Triptolide Attenuates Pulmonary Arterial Hypertension and Neointimal Formation in Rats

JOHN L. FAUL, TOSHIHIKO NISHIMURA, GERALD J. BERRY, GAIL V. BENSON, RONALD G. PEARL, and PETER N. KAO

The Division of Pulmonary and Critical Care Medicine, and the Departments of Pathology and Anesthesiology, Stanford University Medical Center, Stanford, California

This paper reports the effect of triptolide (a diterpenoid triepoxide) on the development of monocrotaline (MCT)-induced pulmonary hypertension in pneumonectomized rats.

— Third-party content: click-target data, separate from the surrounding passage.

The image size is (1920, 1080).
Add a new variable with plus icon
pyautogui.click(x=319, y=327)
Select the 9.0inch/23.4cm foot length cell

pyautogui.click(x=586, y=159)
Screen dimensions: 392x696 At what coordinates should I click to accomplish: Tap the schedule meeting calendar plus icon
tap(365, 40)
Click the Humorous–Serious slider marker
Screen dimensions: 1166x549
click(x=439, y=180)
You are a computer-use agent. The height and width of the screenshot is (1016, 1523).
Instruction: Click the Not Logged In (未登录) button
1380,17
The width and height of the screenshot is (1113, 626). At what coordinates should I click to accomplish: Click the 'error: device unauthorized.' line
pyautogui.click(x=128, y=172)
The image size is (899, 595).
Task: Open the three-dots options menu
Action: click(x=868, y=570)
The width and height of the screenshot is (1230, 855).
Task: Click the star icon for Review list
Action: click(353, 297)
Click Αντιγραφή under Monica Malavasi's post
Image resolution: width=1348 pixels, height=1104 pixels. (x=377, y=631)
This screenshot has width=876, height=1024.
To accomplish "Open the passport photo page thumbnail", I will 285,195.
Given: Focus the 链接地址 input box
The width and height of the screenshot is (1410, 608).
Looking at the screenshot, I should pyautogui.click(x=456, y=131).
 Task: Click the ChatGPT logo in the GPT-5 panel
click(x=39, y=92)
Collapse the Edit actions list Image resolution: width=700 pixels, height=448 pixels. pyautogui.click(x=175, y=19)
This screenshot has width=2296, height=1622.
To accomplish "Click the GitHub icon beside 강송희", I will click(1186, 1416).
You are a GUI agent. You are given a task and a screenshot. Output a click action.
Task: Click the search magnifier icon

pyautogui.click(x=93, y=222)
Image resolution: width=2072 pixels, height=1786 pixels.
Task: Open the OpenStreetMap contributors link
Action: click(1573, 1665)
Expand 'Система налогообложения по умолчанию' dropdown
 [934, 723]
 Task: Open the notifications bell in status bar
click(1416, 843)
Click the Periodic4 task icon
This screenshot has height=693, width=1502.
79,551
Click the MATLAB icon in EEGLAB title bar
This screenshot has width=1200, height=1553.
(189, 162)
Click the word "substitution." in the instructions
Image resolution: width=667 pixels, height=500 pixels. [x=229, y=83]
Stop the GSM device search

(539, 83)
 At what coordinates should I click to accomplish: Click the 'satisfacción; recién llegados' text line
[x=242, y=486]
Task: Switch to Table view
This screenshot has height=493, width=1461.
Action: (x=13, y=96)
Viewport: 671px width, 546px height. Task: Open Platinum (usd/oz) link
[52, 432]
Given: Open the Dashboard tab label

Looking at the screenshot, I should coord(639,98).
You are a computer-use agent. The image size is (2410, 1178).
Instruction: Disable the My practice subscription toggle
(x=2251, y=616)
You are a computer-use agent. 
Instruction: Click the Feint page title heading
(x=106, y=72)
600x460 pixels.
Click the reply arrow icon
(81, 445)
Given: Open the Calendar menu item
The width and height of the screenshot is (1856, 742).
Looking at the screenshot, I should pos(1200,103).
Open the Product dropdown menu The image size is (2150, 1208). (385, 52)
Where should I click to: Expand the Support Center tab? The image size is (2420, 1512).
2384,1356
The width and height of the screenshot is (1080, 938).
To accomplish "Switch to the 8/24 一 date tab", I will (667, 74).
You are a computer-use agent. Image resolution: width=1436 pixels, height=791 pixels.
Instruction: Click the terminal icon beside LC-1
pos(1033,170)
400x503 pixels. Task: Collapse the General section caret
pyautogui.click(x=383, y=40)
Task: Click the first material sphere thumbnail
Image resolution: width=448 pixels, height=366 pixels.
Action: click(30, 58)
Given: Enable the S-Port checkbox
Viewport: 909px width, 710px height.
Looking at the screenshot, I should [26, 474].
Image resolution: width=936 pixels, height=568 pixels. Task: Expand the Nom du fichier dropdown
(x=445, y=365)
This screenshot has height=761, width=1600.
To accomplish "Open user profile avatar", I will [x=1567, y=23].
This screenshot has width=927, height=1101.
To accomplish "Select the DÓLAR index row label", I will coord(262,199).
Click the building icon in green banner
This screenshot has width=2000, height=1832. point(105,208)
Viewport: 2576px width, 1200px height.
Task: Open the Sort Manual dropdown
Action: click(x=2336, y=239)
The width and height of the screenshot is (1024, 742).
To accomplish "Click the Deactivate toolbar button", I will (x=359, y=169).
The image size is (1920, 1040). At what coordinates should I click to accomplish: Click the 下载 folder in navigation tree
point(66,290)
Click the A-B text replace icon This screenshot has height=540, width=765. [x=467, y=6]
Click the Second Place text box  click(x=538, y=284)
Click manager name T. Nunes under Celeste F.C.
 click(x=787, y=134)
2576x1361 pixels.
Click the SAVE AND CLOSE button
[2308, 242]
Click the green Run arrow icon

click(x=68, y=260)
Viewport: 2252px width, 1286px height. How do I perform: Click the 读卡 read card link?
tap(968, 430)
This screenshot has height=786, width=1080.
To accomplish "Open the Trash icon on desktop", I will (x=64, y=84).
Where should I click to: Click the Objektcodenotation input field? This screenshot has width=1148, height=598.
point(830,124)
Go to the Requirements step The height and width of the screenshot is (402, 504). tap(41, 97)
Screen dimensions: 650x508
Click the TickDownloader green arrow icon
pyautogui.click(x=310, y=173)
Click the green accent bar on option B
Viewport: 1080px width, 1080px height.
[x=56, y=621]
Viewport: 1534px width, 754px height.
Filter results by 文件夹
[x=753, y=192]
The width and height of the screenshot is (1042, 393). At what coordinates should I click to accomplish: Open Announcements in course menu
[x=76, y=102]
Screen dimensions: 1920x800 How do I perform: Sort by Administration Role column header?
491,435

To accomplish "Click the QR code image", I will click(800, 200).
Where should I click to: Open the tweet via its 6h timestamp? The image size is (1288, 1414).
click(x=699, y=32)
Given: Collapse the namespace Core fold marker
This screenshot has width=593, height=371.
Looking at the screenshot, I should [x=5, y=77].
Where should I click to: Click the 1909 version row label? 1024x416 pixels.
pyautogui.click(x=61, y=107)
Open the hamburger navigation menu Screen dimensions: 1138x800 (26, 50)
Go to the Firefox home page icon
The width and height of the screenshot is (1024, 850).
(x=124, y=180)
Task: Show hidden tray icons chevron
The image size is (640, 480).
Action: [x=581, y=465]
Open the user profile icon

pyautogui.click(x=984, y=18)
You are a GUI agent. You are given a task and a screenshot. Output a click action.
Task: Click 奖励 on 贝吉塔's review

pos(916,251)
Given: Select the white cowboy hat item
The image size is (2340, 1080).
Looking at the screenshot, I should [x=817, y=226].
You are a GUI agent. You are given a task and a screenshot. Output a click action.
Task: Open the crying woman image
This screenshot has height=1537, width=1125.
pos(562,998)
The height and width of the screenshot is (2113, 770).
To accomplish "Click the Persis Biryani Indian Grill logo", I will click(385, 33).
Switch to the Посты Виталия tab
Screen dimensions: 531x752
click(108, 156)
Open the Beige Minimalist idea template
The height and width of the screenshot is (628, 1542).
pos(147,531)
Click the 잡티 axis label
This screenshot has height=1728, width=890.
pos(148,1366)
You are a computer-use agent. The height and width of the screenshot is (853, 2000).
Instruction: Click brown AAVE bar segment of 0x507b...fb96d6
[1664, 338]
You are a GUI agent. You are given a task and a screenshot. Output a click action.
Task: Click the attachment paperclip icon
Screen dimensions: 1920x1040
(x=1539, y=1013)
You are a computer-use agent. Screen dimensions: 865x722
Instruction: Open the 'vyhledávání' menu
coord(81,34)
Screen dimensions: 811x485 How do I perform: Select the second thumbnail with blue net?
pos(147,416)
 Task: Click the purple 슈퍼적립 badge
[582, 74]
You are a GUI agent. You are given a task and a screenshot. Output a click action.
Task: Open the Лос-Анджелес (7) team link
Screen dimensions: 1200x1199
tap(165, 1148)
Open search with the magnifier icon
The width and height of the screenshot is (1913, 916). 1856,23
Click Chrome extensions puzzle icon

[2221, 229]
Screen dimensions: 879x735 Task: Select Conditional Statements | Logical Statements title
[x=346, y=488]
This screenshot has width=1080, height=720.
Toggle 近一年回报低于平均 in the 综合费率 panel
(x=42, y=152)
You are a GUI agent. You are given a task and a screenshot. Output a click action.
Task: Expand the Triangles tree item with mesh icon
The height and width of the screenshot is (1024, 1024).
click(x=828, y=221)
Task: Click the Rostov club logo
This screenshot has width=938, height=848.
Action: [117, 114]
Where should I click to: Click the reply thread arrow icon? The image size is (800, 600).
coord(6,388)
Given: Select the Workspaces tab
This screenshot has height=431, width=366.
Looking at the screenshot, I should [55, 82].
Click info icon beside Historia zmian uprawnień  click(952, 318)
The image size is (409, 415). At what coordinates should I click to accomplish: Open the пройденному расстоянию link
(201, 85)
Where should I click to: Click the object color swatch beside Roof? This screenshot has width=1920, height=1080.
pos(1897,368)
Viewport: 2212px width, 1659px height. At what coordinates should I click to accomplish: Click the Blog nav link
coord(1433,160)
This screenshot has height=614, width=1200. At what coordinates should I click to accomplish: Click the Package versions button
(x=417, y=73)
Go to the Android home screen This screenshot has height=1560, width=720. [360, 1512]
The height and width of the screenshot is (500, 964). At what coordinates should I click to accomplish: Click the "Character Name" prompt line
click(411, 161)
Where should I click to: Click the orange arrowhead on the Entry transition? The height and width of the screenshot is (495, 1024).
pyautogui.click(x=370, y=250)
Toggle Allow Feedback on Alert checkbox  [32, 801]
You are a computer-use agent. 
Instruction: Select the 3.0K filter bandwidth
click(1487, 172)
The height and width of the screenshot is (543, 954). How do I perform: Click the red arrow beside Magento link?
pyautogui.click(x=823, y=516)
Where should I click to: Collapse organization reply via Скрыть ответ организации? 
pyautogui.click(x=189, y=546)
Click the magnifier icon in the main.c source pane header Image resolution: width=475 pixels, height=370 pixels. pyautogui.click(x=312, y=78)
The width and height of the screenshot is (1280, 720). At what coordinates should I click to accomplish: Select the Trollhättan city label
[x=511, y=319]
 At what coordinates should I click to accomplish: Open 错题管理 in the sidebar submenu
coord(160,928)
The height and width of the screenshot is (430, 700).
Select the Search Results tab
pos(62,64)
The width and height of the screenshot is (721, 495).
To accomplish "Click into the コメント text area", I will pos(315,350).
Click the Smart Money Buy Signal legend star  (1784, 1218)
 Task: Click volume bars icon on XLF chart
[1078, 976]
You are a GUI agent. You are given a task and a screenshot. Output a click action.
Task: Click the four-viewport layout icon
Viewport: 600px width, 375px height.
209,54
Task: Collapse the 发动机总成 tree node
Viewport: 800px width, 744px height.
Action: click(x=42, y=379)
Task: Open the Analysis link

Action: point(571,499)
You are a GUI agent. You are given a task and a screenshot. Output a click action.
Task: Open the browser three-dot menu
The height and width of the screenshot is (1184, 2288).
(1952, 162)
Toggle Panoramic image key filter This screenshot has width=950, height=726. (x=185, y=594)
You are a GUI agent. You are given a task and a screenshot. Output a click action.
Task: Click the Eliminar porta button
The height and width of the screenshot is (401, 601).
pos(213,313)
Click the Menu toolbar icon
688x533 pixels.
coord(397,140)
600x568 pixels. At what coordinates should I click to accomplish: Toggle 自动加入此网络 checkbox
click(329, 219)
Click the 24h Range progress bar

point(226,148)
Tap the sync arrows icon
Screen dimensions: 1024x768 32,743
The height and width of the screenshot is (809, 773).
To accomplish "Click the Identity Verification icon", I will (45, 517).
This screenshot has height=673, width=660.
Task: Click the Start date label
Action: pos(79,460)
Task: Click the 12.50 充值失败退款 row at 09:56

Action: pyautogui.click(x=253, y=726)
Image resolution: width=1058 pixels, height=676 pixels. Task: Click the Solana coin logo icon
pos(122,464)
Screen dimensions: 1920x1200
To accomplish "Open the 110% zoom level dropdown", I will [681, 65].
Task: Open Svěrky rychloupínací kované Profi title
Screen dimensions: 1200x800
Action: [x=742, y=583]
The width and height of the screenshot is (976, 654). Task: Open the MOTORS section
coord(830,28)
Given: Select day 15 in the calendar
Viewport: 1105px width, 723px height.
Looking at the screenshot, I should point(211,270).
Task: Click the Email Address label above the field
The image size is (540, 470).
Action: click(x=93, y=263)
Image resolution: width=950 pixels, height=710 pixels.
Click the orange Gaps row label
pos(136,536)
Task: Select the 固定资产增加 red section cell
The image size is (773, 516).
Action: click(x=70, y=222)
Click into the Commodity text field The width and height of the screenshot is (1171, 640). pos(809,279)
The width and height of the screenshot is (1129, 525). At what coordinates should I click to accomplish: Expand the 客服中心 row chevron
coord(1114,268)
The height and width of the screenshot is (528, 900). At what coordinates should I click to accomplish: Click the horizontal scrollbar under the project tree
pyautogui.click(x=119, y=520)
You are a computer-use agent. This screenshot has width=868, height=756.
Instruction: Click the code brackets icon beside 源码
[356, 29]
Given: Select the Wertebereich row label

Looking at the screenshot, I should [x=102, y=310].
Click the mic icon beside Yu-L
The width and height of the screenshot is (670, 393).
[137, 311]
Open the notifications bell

Male Sprague- Dawley rats were injected with MCT (60 mg/kg) on Day 7 after left pneumonectomy. Rats received therapy from Day 5 to 35 with triptolide (0.25 mg/kg intraperitoneally, every other day, n = 10), or vehicle (0.1 ml of ethanol/cremophor intraperitoneally, every other day, n = 10). By Day 35, triptolide-treated rats demonstrated lower mean pulmonary arterial pressure (mPAP) than vehicle-treated rats (mPAP 21 ± 3 versus 42 ± 5 mm Hg, p < 0.001). Triptolide-treated rats also had significantly less right ventricular hypertrophy (RVH) and pulmonary arterial neointimal formation. In a rescue experiment, rats initiated therapy on Day 21. At Day 35, vehicle-treated rats (n = 4) had higher mPAP (40 ± 9 mm Hg), greater RVH, and more severe pulmonary arterial neointimal formation than rats that received triptolide (0.25 mg/kg every other day, n = 7, mPAP 30 ± 4 mm Hg) and rats that received triptolide (0.2 mg/kg daily, n = 7, mPAP 25 ± 5 mm Hg, p < 0.01). In pneumonectomized rats that receive MCT, triptolide attenuates the development of pulmonary hypertension and RVH, and promotes regression of pulmonary arterial neointimal formation.